= What you will do =
Copy nothing but the lines from the one containing "Image resolution: width=990" through the last line of the entries below, exactly as written and without pictures.

======== Given data ========

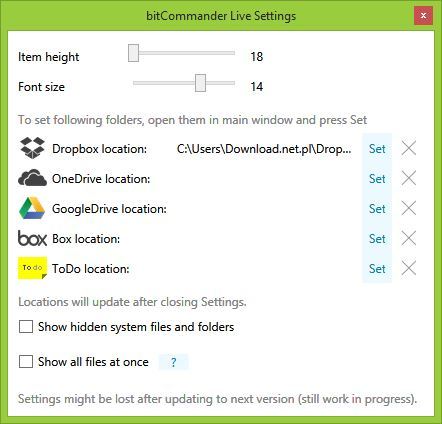Click the yellow ToDo note icon
This screenshot has height=424, width=442.
point(32,268)
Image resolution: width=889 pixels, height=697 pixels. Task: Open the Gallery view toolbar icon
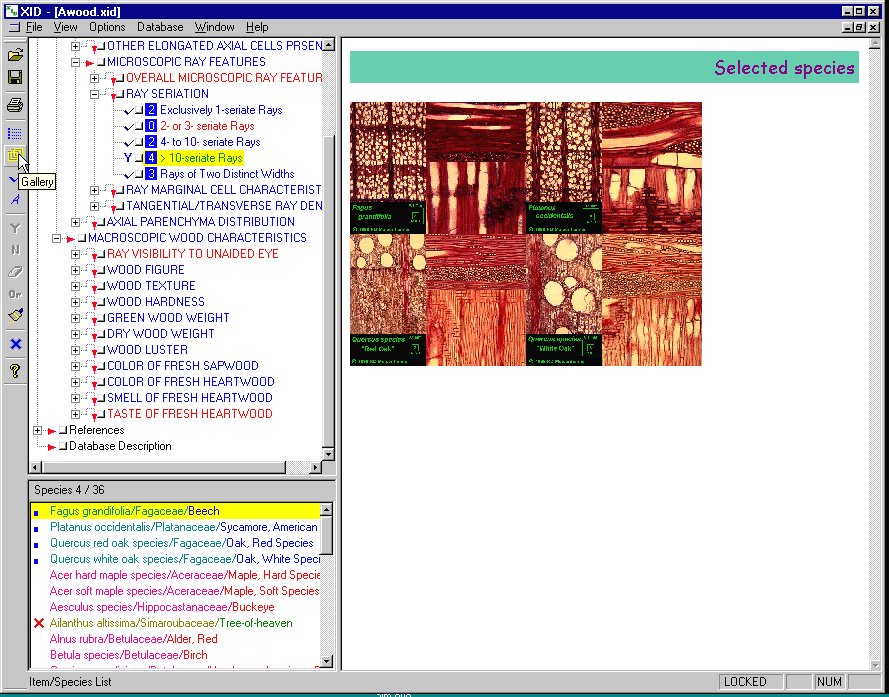(x=15, y=156)
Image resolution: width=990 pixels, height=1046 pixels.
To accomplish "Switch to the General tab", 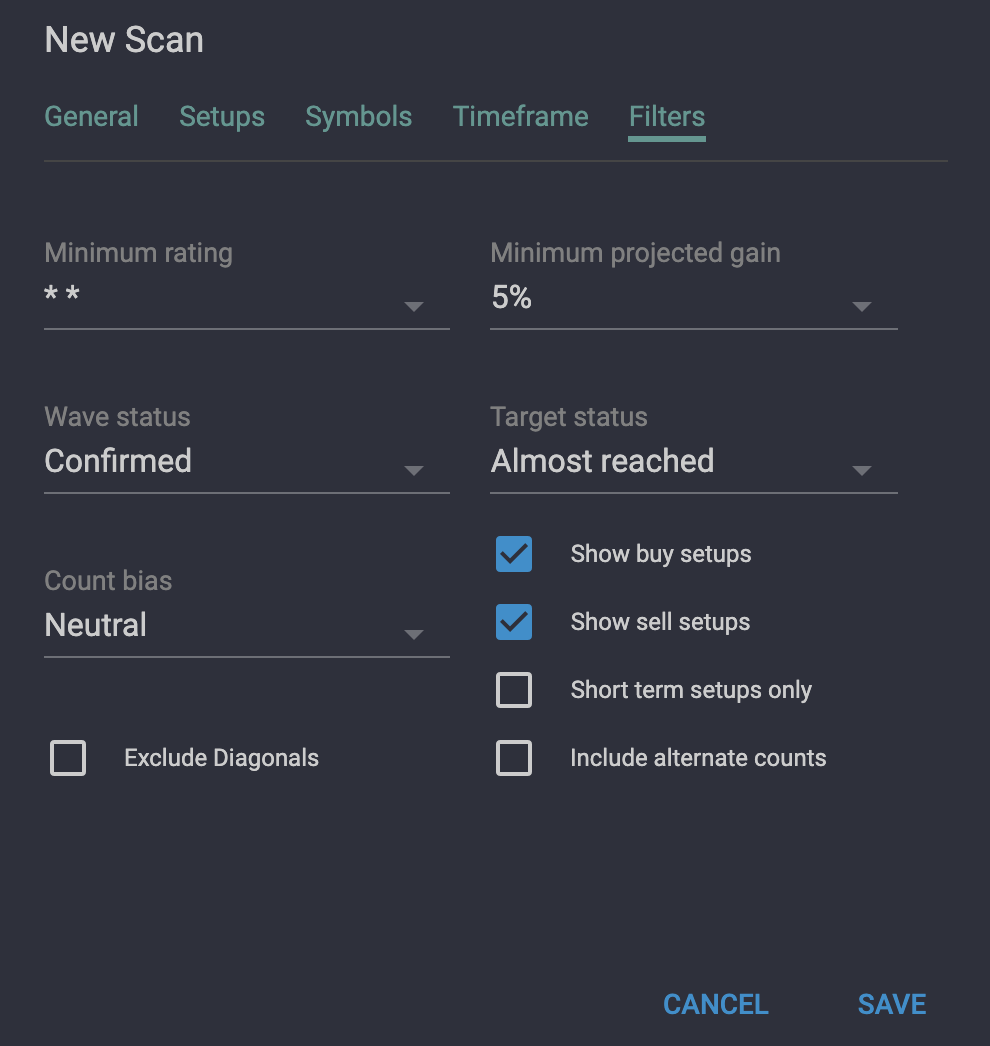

========

= Your response =
Image resolution: width=990 pixels, height=1046 pixels.
To accomplish "Switch to the General tab", 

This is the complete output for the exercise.